For convenience I post the definition of normality:
Definition A topological space $(X, \tau)$ is said to be normal, if for closed sets $C$, $D \subseteq X$, if $C \cap D = \emptyset$, then there exist open sets $U$ and $V$ such that $C \subseteq U$, $D \subseteq V$ and $U \cap V = \emptyset$
Using the definition above it seems to be the case for me that if disjoint subsets $C$ and $D$ of $\mathbb{R}$ can be found, a proof similar to this one can be given. I quote from the chosen answer of that post:
Every metric space is normal, in particular $\mathbb R^n$. The proof goes as follows:
For each $a\in A$, let $r_a=\frac{1}{3}d(a,B)$, and for each $b\in B$, let $s_b=\frac{1}{3}d(b,A)$. Now define $U=\bigcup_{a\in A}B(a,r_a)$ and $V=\bigcup_{b\in B}B(b,s_b)$. It is not hard to show that $A\subseteq U,$ $B\subseteq V,$ and $U\cap V=\varnothing$.
If no two such sets can be found, the statement would be vacuously true like in this case.
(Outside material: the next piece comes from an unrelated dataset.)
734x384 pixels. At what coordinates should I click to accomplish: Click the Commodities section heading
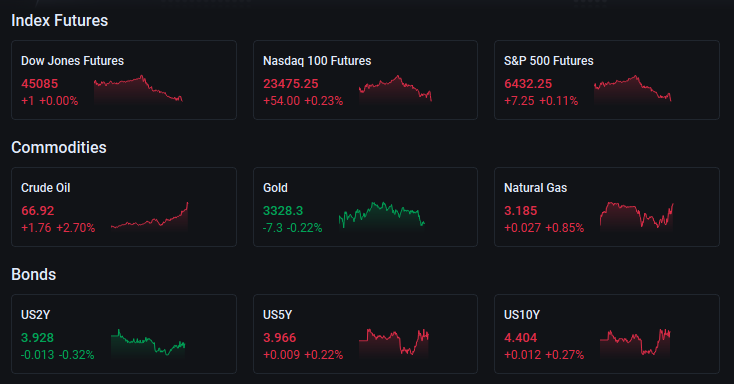(x=59, y=148)
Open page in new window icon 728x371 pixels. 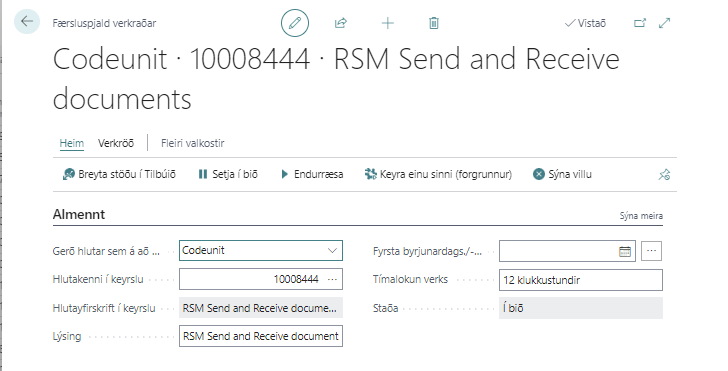640,23
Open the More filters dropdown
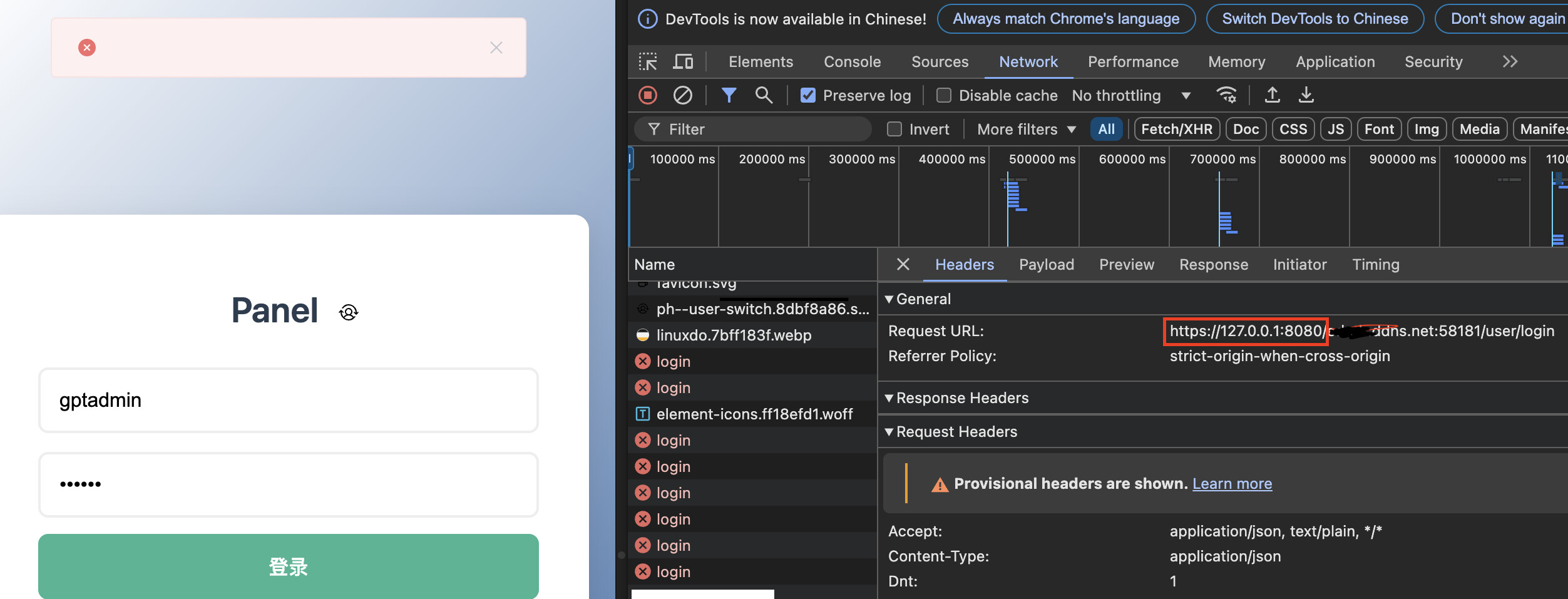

Am I missing anything crucial?
Normality is a topological property because its very definition relies on open and closed sets. It is not a property of bare sets. The topology of choice must matter.
Give $\mathbb{R}$ the topology with open sets $\varnothing$ and any subset $A$ of $\mathbb{R}$ with $1 \in A$. Check that this is indeed a topology on $\mathbb{R}$ and that a set $C$ is closed in this topology if and only if $1 \notin C$ or $C=\mathbb{R}$.
Now, consider the disjoint closed sets $C=\{4\}$ and $D=\{5\}$. There cannot exist open sets $U$ and $V$ surrounding $C$ and $D$ respectively with $U \cap V = \varnothing$ because both $U$ and $V$ must contain $1$ by definition.